### Excerpted data

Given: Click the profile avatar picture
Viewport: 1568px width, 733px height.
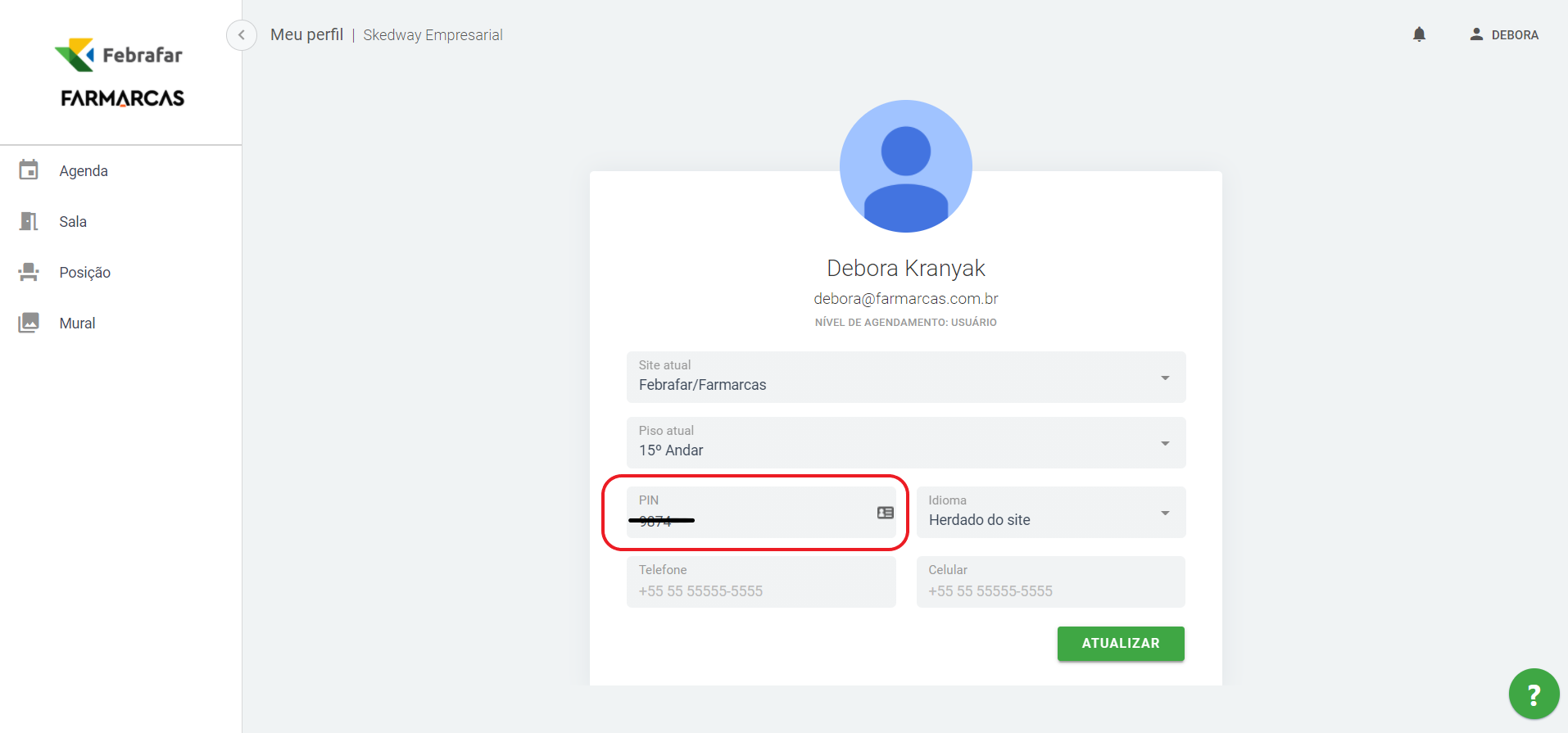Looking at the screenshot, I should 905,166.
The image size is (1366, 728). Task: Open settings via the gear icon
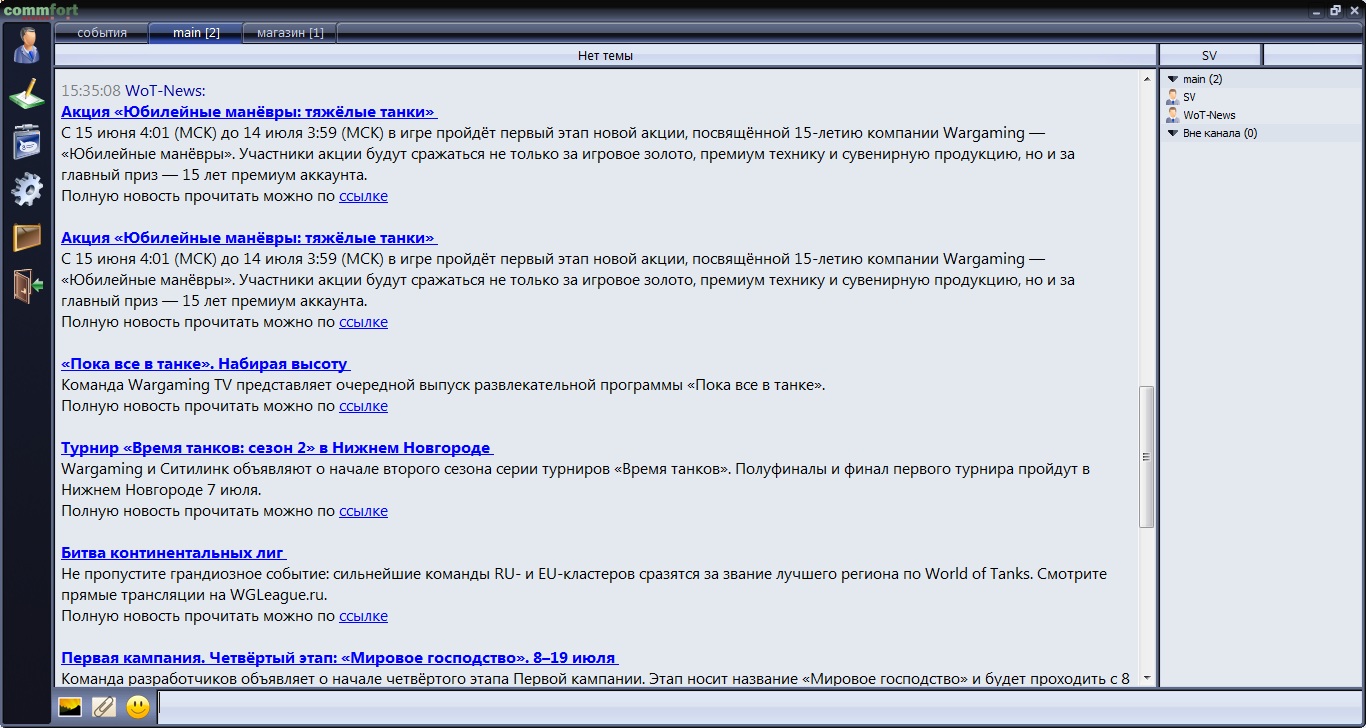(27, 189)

...

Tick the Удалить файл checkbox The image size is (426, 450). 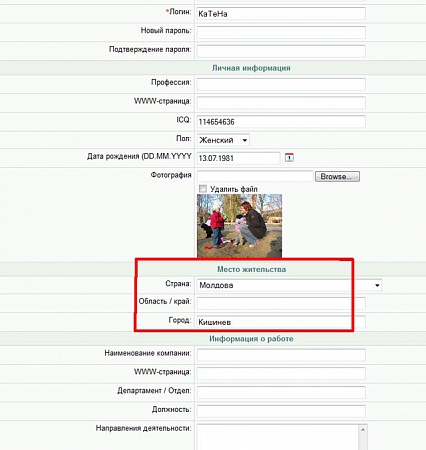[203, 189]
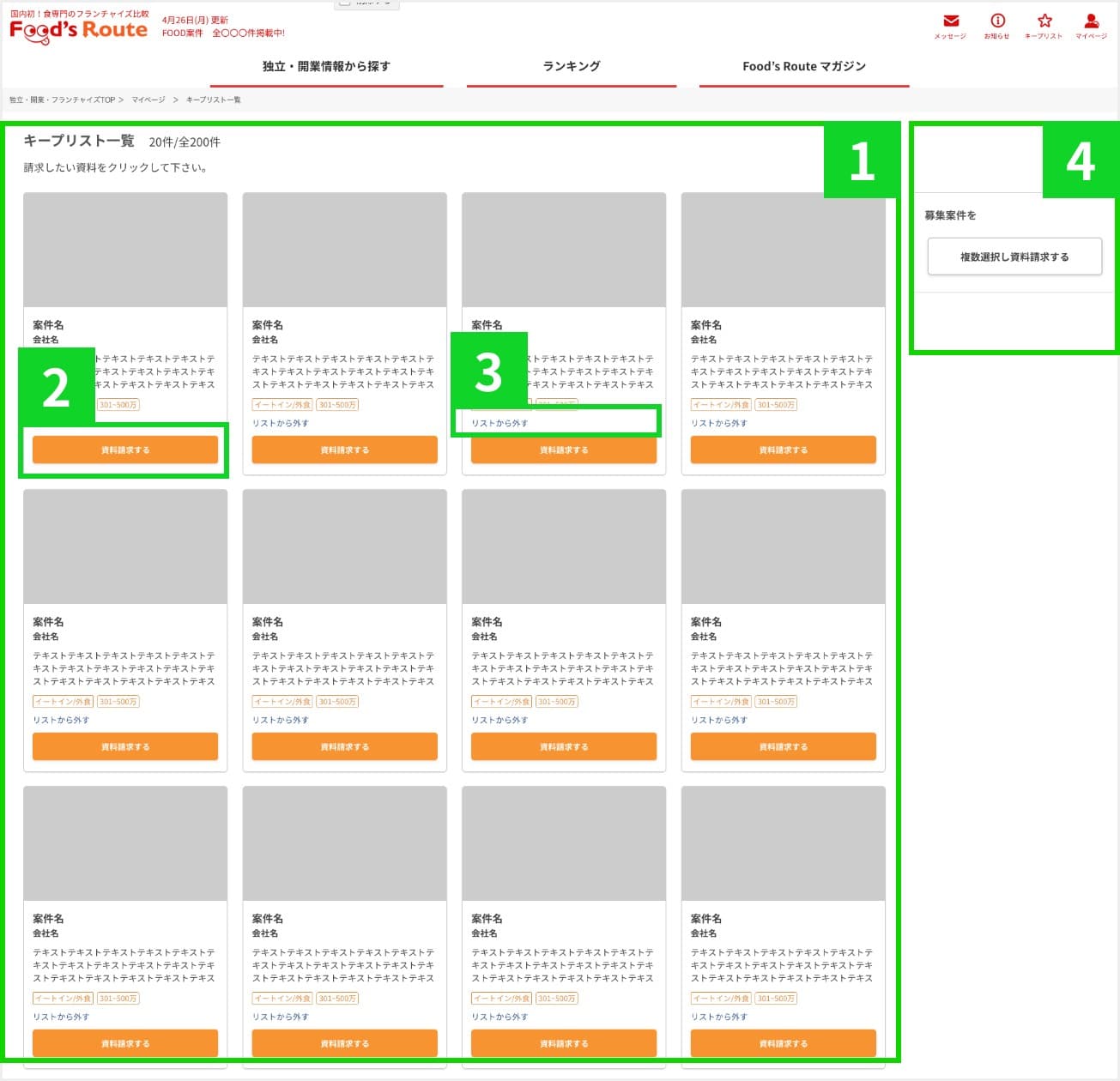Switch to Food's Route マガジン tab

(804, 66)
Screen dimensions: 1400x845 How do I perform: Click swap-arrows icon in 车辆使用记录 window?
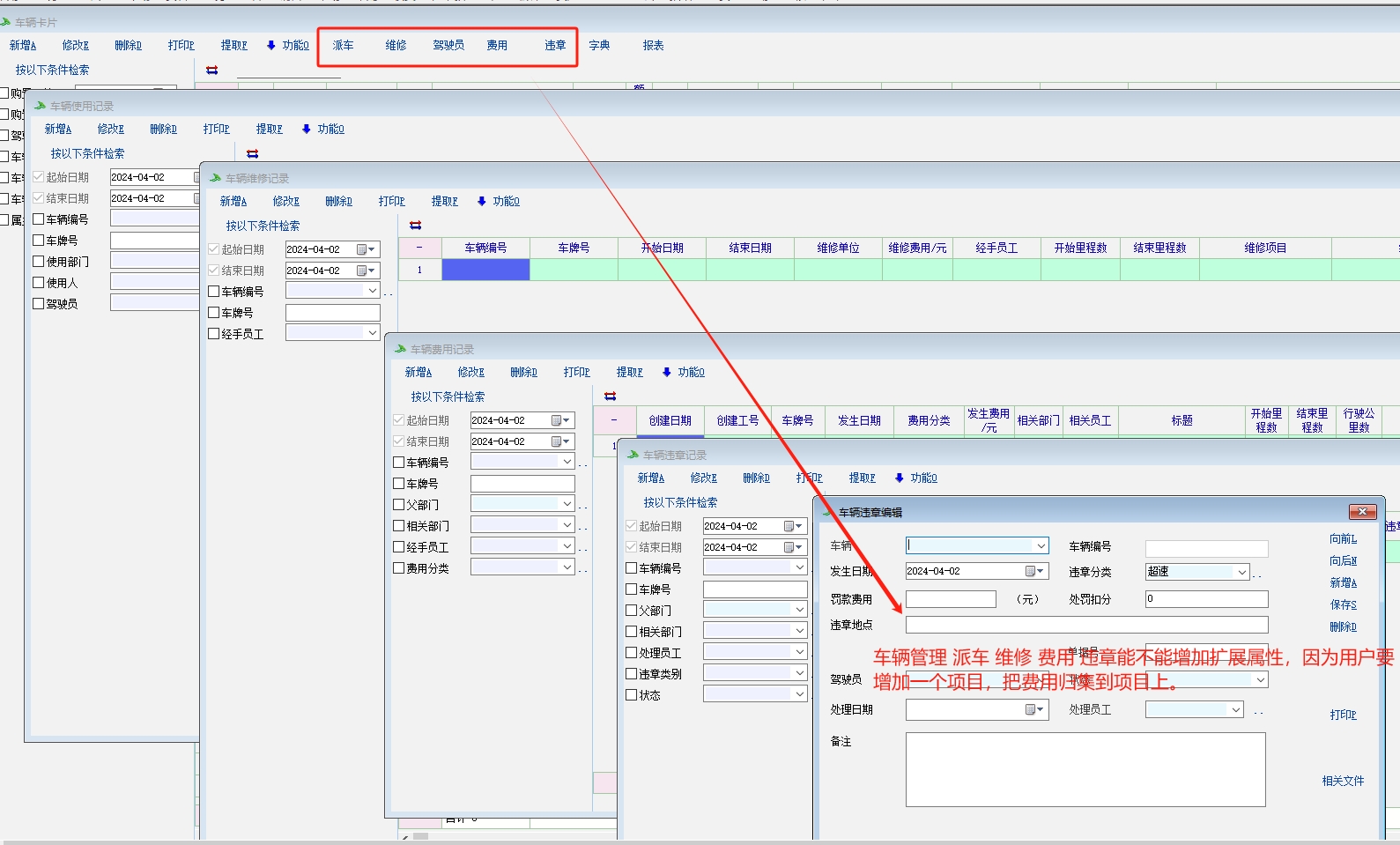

==

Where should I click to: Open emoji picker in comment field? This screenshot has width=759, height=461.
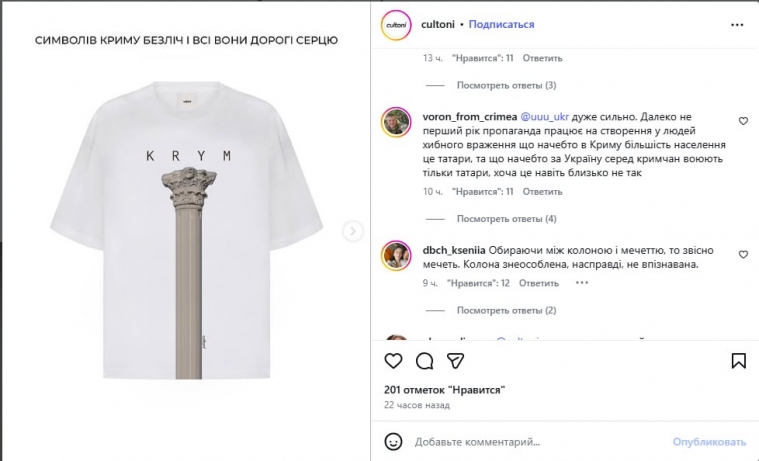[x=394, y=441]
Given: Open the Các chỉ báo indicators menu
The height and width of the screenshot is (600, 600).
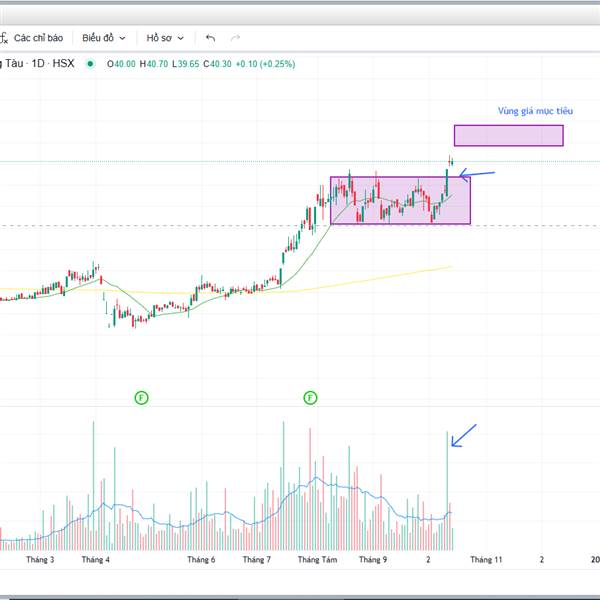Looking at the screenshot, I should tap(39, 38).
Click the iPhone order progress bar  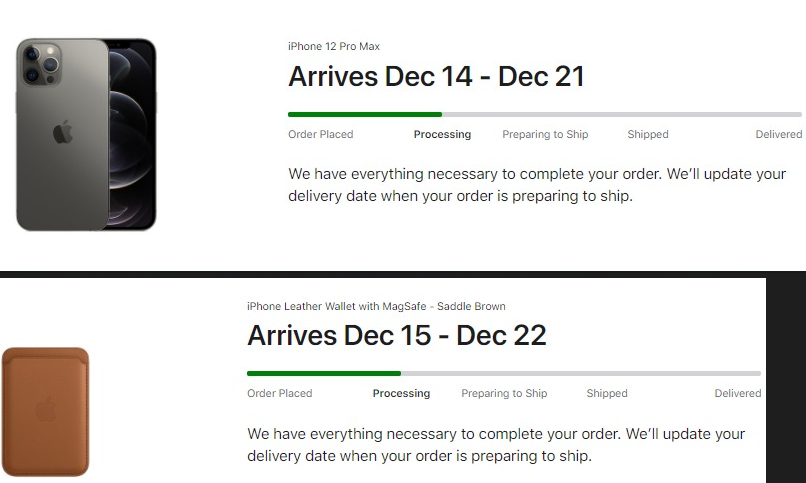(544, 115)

### Exercise description
Retrieve each line of the data in which the word "Given" can be found.

### Answer to the exercise
Given: Click the profile avatar picture
Given: Open the Các chỉ báo indicators menu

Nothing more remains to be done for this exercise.